Chapter Five
(1)
The missing corpse had a name. He was, he had been, Thomas Grand, undercover agent specializing in domestic terrorism, back before Waco, before Oklahoma City, before the Unabomber, back when middle-class white people hardly knew there was such a thing. Tilda and Addison discussed the advisability of calling the police.
Tilda was against it. There’d been two murders of homeless people during the time she’d been on the street, and the police hadn’t solved either of them. All they’d done, as far as she could see, was make comments about the homeless, comments she could describe only as gratuitous. Tilda had no faith in the police.
Rima considered telling Tilda that only sixty percent of all reported murders are ever resolved (as distinct from solved, so Rima wasn’t even sure what the statistic meant), but since she didn’t know how she knew that and maybe it wasn’t even true, she kept her mouth shut. Was sixty percent a lot or way too little? It apparently beat the success rate in other cases—rapes, muggings, thefts—all hollow.
Addison was also against making the call. This seemed to her the sort of story that would immediately make it into the paper and onto the Internet, where it would live forever. And not on some little site no one ever visited either; Addison could picture this in the day’s AOL headlines. If they were willing to post “Airline apologizes to passenger. He couldn’t hold it any longer,” then obviously there was nothing too low. Addison had lived much of her adult life faintly convinced that a large segment of the reading public and the entire news industry would be really happy if she died in some bizarre and puzzling way. She said that she’d put a watch on eBay, and proposed that they all start locking the doors even when someone was home.

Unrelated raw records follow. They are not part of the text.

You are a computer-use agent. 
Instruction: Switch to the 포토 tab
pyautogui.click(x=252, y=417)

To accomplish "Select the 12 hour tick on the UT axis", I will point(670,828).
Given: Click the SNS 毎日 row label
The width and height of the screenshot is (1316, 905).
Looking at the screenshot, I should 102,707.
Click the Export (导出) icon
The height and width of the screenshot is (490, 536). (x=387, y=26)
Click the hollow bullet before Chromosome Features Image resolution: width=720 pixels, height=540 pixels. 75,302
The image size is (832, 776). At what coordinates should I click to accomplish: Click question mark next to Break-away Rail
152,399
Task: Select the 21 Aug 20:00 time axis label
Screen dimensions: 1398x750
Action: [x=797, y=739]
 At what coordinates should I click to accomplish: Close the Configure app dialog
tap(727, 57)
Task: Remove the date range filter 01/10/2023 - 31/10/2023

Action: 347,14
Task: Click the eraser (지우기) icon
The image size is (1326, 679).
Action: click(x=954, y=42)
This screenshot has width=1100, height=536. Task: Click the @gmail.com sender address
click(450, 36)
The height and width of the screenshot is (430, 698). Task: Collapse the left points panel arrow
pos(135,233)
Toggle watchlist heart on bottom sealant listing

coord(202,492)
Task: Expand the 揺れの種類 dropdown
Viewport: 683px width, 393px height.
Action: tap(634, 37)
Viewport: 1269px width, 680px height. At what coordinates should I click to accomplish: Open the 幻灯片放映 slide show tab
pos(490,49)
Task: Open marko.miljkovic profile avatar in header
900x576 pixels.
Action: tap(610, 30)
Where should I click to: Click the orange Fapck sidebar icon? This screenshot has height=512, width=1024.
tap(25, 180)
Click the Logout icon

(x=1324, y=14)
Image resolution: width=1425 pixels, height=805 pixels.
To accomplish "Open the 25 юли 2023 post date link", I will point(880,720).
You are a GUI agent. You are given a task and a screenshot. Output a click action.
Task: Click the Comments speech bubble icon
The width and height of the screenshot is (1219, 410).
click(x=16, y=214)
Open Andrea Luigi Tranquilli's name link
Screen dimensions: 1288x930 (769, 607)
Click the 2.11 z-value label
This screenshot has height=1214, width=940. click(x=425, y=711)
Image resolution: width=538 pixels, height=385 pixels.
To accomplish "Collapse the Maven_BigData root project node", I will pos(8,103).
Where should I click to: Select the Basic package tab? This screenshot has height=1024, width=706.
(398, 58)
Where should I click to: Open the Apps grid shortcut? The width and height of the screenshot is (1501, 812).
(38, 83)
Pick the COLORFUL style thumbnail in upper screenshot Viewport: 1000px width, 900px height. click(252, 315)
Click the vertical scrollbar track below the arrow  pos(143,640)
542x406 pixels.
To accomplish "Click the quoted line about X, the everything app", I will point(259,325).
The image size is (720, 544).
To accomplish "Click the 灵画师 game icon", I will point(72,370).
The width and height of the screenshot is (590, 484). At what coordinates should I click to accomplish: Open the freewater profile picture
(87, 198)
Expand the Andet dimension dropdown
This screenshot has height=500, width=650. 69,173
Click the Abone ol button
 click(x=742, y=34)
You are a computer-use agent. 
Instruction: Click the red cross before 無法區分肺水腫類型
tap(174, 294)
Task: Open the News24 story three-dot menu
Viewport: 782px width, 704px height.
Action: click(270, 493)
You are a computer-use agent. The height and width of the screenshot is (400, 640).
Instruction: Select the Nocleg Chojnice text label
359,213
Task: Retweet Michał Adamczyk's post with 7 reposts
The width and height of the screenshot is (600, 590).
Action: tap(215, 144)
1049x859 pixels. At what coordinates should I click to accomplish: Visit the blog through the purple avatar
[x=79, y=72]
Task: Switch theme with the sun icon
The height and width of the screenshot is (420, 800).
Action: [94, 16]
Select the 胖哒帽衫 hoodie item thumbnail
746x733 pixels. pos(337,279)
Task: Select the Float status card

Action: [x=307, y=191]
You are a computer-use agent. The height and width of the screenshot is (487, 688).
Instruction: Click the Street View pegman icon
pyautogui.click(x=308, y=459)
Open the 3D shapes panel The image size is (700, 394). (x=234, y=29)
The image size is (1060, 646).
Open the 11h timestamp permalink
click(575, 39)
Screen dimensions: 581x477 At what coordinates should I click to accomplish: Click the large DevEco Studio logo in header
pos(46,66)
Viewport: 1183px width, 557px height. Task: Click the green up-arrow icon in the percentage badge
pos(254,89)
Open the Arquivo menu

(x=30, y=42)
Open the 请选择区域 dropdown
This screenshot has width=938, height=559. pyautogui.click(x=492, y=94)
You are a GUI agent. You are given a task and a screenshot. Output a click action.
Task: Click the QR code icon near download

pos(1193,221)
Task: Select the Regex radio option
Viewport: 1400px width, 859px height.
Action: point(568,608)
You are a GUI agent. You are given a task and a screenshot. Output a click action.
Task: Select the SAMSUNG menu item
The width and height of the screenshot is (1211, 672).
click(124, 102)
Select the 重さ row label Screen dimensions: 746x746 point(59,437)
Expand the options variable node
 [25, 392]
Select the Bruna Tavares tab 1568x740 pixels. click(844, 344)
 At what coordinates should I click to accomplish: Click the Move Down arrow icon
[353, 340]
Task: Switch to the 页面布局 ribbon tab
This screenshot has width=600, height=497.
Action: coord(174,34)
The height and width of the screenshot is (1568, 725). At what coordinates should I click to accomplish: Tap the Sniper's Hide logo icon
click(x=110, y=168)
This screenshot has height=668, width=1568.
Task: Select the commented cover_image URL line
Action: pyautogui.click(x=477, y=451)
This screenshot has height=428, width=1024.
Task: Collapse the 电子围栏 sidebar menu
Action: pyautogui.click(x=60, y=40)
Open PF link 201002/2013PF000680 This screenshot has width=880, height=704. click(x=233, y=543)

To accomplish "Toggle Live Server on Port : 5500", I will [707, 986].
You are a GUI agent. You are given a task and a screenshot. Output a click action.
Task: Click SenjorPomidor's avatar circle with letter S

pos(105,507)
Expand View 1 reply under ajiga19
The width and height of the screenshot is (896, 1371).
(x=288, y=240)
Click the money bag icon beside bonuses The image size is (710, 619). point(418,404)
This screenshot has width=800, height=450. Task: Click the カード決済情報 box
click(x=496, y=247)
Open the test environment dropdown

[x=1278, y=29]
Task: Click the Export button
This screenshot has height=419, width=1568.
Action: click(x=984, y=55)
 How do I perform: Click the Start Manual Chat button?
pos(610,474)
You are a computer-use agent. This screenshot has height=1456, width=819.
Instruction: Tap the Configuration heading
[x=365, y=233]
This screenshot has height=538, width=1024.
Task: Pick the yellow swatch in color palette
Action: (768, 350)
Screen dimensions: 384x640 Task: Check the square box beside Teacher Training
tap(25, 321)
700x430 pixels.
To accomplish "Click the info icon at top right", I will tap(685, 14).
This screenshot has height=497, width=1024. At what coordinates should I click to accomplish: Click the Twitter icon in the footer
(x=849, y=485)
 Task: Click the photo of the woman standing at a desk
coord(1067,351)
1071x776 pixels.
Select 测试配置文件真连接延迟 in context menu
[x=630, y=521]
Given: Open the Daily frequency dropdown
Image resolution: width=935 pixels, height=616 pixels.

They were interrupted by Kenny Sullivan, postman of myth and legend. Addison stepped out onto the walkway to tell him all about it, and Rima heard him promising to spread the word to the neighbors, with utmost discretion, of course. Possibly someone else had seen something.
Then the women sat together, eating the sausages, drinking the tea, and listening to the radio. Addison and Tilda assured Rima many times that none of it was her fault. They repeated this once too often; it lost its credibility.
Rima was amazed. A crime had been committed in the home of a world-famous mystery writer, and as far as she could see, nothing was going to be done to solve it. It occurred to her that she herself was the most likely suspect. A troubled young woman, new to the household, with an unlikely story, and offering only the vaguest description of the perpetrator.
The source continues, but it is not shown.